» DIRECTIONS FOR THIS TASK: A complete response lists each line of the data below that includes the word "agent".

» RECORDS PROVIDED:
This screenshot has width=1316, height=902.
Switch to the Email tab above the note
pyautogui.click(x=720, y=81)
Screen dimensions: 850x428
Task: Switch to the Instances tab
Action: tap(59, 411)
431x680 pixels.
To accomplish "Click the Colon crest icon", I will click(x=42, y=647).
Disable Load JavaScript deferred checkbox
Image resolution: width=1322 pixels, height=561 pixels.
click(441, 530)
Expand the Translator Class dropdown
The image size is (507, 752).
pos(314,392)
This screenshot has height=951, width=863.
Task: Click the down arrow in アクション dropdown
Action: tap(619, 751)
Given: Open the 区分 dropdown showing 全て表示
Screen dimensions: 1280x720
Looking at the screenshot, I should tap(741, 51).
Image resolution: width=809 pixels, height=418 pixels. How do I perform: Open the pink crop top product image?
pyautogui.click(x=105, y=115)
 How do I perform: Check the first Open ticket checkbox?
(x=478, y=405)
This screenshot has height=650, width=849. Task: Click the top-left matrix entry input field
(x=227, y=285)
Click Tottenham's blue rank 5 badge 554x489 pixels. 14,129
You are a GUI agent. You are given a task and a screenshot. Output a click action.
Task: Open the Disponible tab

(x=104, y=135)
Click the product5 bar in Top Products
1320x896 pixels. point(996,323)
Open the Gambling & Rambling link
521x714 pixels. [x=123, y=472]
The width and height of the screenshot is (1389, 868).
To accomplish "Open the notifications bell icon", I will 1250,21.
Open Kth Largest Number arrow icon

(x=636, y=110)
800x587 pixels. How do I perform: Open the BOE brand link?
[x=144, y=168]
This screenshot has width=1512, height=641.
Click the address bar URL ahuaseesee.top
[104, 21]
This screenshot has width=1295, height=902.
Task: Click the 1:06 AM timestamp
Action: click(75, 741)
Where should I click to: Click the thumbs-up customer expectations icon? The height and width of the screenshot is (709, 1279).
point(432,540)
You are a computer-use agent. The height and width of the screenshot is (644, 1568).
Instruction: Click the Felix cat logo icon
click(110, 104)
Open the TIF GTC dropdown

» TASK RESPONSE:
You are a GUI agent. You are given a task and a screenshot. Output a click action.
You are a computer-use agent. The height and width of the screenshot is (644, 1568).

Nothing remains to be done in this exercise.